WORK REQUEST:
Your answer must be the exact lines from the one holding "[Úvod] (29, 1926)" through the last line of the records below, with no pictures.

*** Opening of MATERIAL PROVIDED ***

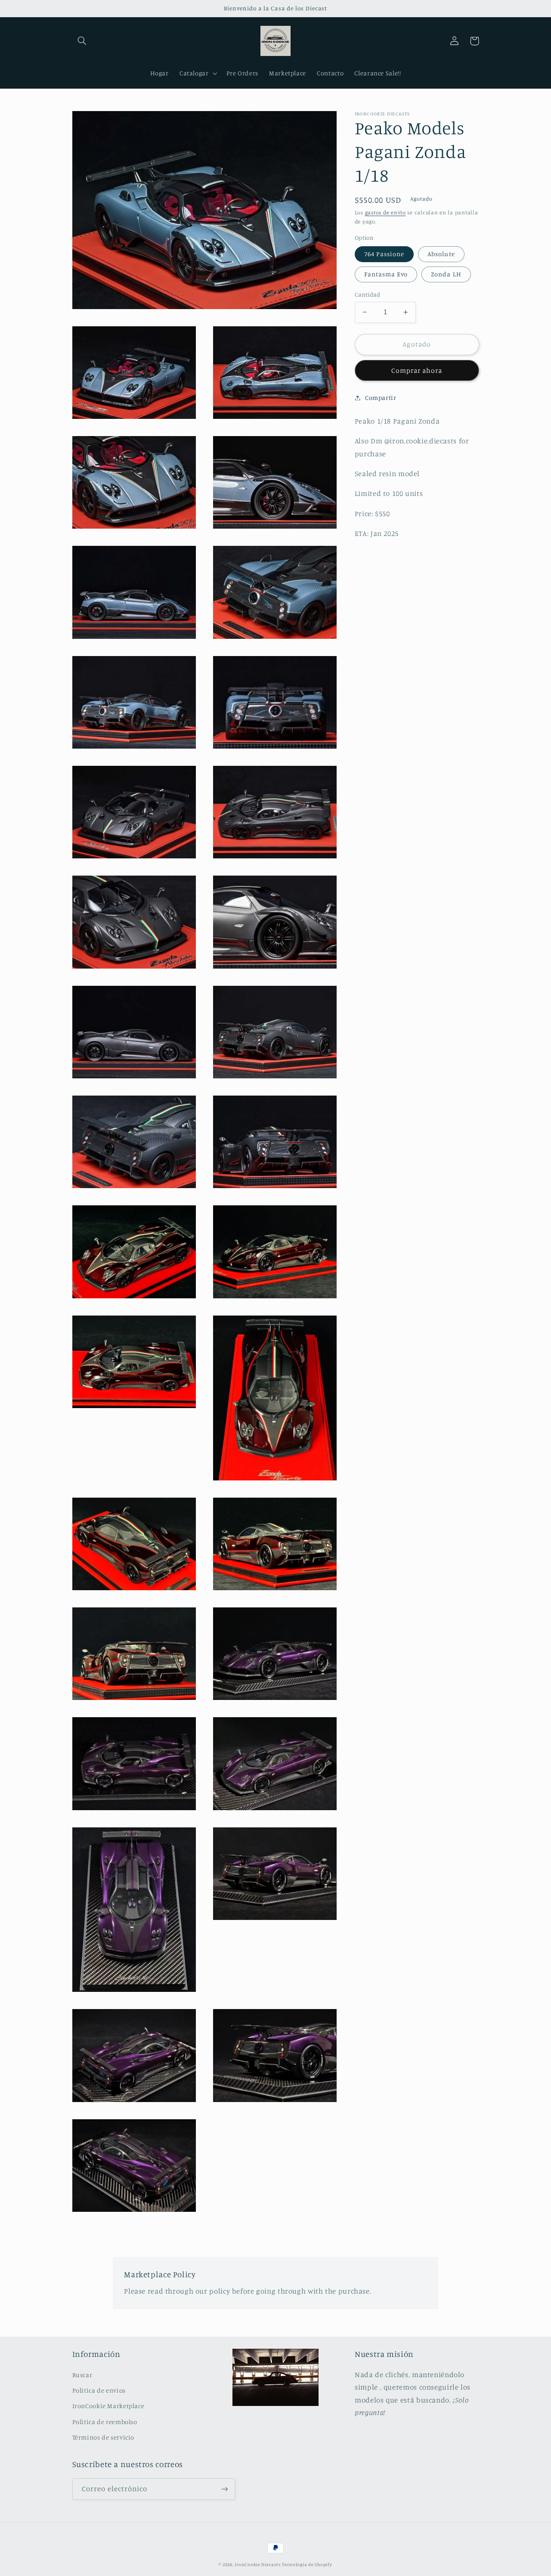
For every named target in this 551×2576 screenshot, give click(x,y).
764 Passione (384, 253)
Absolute (441, 253)
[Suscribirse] (224, 2488)
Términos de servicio (103, 2437)
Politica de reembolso (104, 2421)
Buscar (82, 2374)
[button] (82, 41)
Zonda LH (446, 274)
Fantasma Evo (386, 274)
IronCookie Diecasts (257, 2564)
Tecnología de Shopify (307, 2564)
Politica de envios (99, 2390)
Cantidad (367, 294)
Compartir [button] (380, 397)
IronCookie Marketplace (108, 2405)
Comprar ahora (417, 370)
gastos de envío (385, 212)
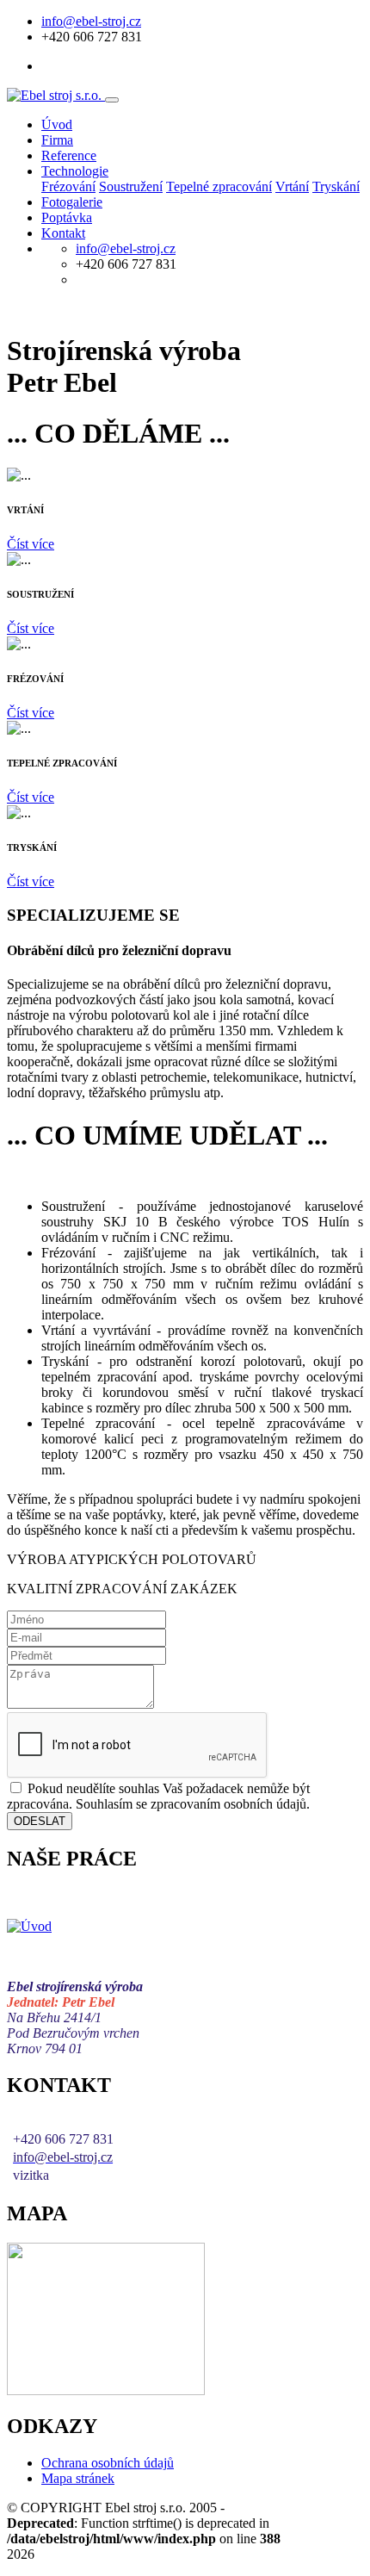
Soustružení (131, 186)
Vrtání (292, 186)
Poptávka (66, 217)
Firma (57, 140)
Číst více (30, 544)
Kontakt (63, 233)
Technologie (74, 171)
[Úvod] (29, 1926)
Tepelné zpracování (219, 186)
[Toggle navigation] (112, 99)
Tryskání (336, 186)
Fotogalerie (71, 202)
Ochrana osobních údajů (107, 2462)
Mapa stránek (77, 2478)
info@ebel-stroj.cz (91, 21)
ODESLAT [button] (39, 1821)
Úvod (56, 124)
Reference (68, 155)
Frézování (68, 186)
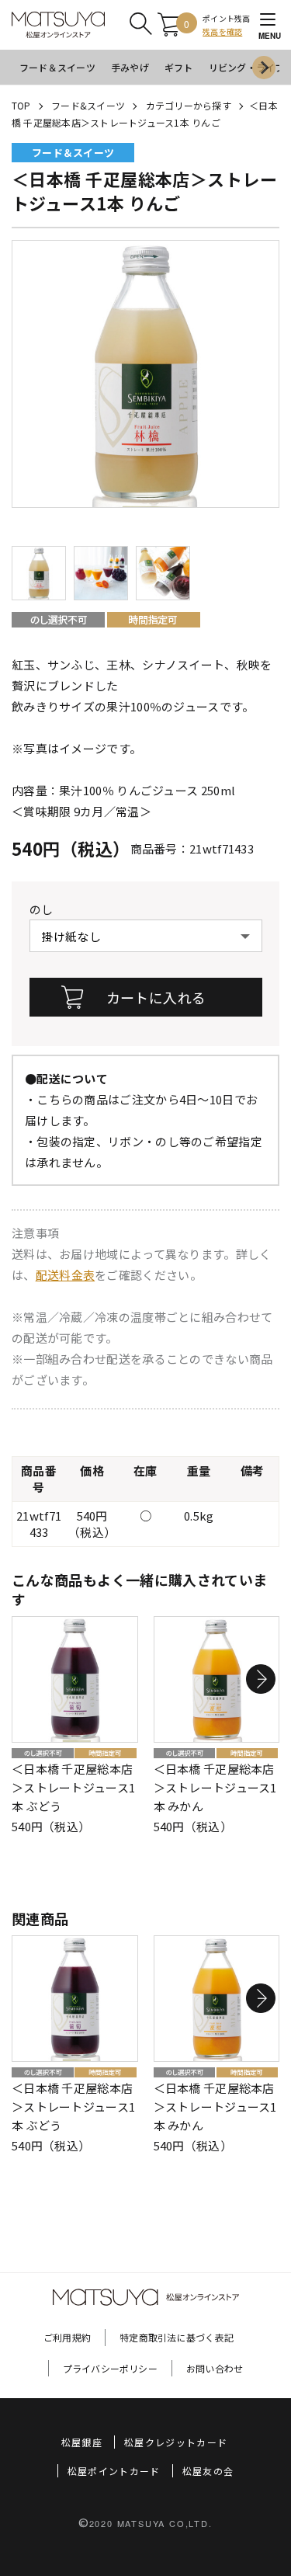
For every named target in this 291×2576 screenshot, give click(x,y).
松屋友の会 (208, 2470)
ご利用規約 (67, 2337)
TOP (21, 105)
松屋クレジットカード (176, 2442)
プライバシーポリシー (110, 2368)
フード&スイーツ (88, 105)
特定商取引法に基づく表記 (177, 2337)
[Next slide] (263, 67)
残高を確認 (222, 31)
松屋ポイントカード (114, 2470)
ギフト (179, 67)
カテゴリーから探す (188, 105)
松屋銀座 (81, 2442)
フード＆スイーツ (57, 67)
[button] (260, 1679)
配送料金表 (65, 1275)
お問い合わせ (214, 2368)
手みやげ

*** Close of MATERIAL PROVIDED ***

RESULT:
[Úvod] (29, 1926)
Tepelné zpracování (219, 186)
[Toggle navigation] (112, 99)
Tryskání (336, 186)
Fotogalerie (71, 202)
Ochrana osobních údajů (107, 2462)
Mapa stránek (77, 2478)
info@ebel-stroj.cz (91, 21)
ODESLAT [button] (39, 1821)
Úvod (56, 124)
Reference (68, 155)
Frézování (68, 186)
For every named target in this 291×2576 screenshot, give click(x,y).
松屋友の会 (208, 2470)
ご利用規約 (67, 2337)
TOP (21, 105)
松屋クレジットカード (176, 2442)
プライバシーポリシー (110, 2368)
フード&スイーツ (88, 105)
特定商取引法に基づく表記 (177, 2337)
[Next slide] (263, 67)
残高を確認 (222, 31)
松屋ポイントカード (114, 2470)
ギフト (179, 67)
カテゴリーから探す (188, 105)
松屋銀座 (81, 2442)
フード＆スイーツ (57, 67)
[button] (260, 1679)
配送料金表 (65, 1275)
お問い合わせ (214, 2368)
手みやげ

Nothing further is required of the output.